世界最大のゲーム見本市 E3(エレクトロニック・エンターテインメント・エキスポ)で『Forza Horizon 3』に先制を許した『グランツーリスモSPORT』が、プレイ画面のダイジェスト映像を公開して反撃に出た。9分に及ぶこのビデオには、様々なサーキットや、マシンのショールーム画面、フォトモード用の新たなロケーションなどが収められている。

このグランツーリスモSPORT、ビジュアルは見事だ。ポリフォニー・デジタルが制作したこの映像には、リアリティ溢れる景観と、美しくレンダリングされたマシンが存分に映し出されている。照明の効果も素晴らしく、特に東京を舞台にしたコースのトンネル内の照明は卓越しており、『Forza Motorsport 6』を超え、おそらく『Forza Horizon 3』以上の出来栄えだろう。ただ1つ、このビデオに関して残念な点を挙げるなら、車内のカメラ・アングルがなく、ほとんどフロントバンパー視点からの画面とリプレイ映像ばかりであるということ。インテリアの再現性も確認したかった。

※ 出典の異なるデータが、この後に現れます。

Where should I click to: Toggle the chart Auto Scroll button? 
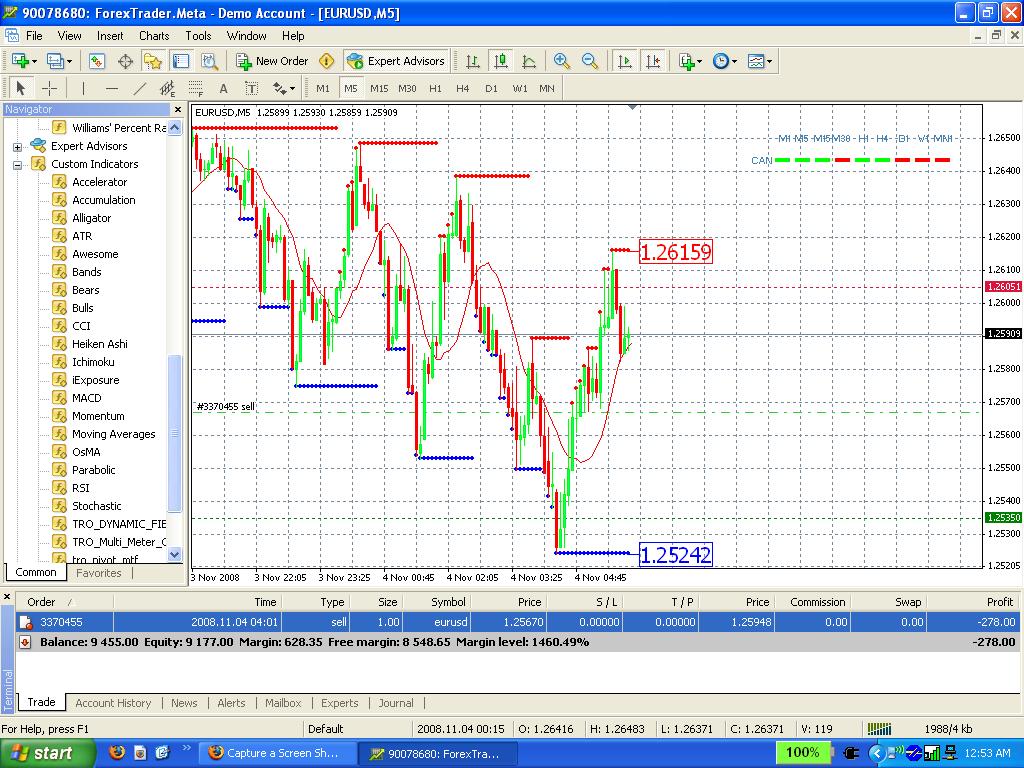pyautogui.click(x=625, y=61)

もう1つ気になる点は、長年このグランツーリスモが抱える人工的なエンジン音のクオリティが、新作では改善されているのかということである。プロデューサーの山内一典氏は、新たなオーディオ・システムを使ったと話っているが、YouTubeで確認する限りサウンドは従来同様にフェイク感が拭えず奥深さに欠ける。最終的にゲームが完成すれば、PS4をそれなりのオーディオ装置に接続してプレイすることで、より豊かで没入感のあるサウンドにすることは可能だろう。しかし、グランツーリスモSPORTのサウンドに疑問を抱いているのが我々だけではないということは指摘しておきたい。